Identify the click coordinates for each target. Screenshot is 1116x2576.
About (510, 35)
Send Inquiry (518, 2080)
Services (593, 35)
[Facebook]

_AIM OF THE EXERCISE_
Repeat the entire listing above, keeping every line exactly the same.

_EXERCISE RESPONSE_
Identify the click coordinates for each target. Screenshot is 1116x2576.
About (510, 35)
Send Inquiry (518, 2080)
Services (593, 35)
[Facebook]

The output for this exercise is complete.